» TASK TO COMPLETE
As the answer, give every line of the records that includes the word "element".
======== GIVEN RECORDS ========
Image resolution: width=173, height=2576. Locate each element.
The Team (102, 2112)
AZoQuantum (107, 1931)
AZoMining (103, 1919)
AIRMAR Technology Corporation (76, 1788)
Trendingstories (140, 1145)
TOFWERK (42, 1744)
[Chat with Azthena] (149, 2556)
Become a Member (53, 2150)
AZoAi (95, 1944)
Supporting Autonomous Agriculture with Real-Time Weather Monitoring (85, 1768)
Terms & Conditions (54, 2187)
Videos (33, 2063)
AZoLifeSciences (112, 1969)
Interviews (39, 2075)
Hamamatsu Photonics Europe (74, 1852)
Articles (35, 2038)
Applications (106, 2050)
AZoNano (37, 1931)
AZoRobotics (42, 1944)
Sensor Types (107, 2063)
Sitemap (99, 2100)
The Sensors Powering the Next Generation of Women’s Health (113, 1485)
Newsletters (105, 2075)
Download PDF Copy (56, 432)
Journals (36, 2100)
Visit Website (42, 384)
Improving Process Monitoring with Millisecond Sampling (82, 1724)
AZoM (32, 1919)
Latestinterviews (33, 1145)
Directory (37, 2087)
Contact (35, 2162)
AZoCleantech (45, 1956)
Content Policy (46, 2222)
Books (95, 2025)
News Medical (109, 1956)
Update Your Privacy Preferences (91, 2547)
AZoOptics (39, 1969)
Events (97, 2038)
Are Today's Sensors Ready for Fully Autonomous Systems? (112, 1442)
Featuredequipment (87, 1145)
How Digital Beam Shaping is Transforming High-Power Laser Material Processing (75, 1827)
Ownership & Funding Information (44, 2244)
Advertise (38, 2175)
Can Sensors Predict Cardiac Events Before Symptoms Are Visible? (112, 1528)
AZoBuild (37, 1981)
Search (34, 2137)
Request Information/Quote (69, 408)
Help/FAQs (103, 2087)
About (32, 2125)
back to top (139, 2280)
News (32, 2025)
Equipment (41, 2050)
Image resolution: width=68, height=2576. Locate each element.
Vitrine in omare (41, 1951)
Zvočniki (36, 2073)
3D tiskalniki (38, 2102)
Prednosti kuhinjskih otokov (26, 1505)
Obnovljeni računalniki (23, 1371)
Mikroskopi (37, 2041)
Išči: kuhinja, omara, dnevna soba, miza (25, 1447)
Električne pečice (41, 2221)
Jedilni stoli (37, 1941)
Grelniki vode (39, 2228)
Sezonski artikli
========
» YOUR SOLUTION
Image resolution: width=173, height=2576. Locate each element.
Image resolution: width=68, height=2576. Locate each element.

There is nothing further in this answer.